“A seventy plus strong group meeting for five hours every single week stopped dead in its tracks. Leagues shut down, Venues mothballed. Walking footballers who discovered this new game just a few short years ago will feel the sense of ‘wasted’ or ‘lost’ time keener than most. All footballing is finite but when you’re into your sixth, seventh and eighth decade you know that you’re in extra time already. Clock ticking. Nobody wants to be on hold for very long. Two weeks away on holiday can be keenly felt by some.
The cause? A pernicious killer that’s escaped out of a ‘wet market’ in Wuhan (a city of ten million people I’d never heard of before) to threaten not just our game – trivial in comparison, I guess – but to disrupt (or worse) the lives of those that had been playing it to keep healthy, to stave off the ageing process.
Lockdown means locked out. Of a world you’d come to quite like. A world of familiar faces, of some jovial banter and light hearted associations. Pounds piling on. Sure some try to keep up a modicum of exercise and mobility, but how many get truly breathless like they do when playing a strenuous walking game?
We adapt. Paint the fence, or a door, dig the garden and make our period of ‘house arrest’ as productive as possible but without the structure of an organised walking football week we find the thought ‘what day is it?’ entering our heads more often. Weekends come and go. Not quite as quickly as they once did.

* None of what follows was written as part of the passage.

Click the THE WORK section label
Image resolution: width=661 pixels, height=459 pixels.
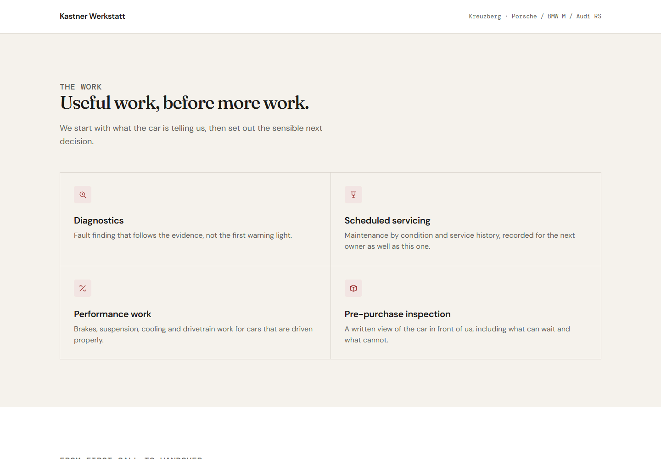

No Saturday and Sunday diversion from the ‘proper’ game to occupy our thoughts. The trainers start to gather dust, the plans you’d made go further and further onto the back burner, no end in sight yet and who knows when? The creative thinkers try to find ways of engaging, now the ball isn’t doing the talking. Old photographs to jog the memory, words from yesterday and many days before when the cares we have today didn’t remotely feature anywhere in our collective consciousness.
You might start to see the efforts of teammates trying to make you laugh with videos and jokes online. Sometimes they succeed, other times Tumbleweed appears in a mental image and blows down a deserted main street in my mind. But thank goodness for ‘online’. Where would we be without it?
We say ‘keep well’ and ‘stay well’ when such sentiments went unspoken in the very recent past. Most are genuinely concerned about their contemporaries, some of whom, maybe most, have underlying conditions which make them more vulnerable to Covid-19. Because that’s what this is all about. We should be nervous, even afraid.
One day we’ll be back in our groups all over these islands, until then we’ll grin and bear the lack of a game. I feel much more sorry for housebound children missing THEIR friends and their education. Parents who will be worrying about wages, mortgages and paying that big bill that’s just arrived. And of course, the catastrophic loss of life. Lost to this pernicious killer disease that came out of a bloody ‘wet’ market in a place I’d never heard of.
Let’s count our blessings eh? Walking football won’t be going anywhere apart from coming back. One day. We can wait, a little while at least.”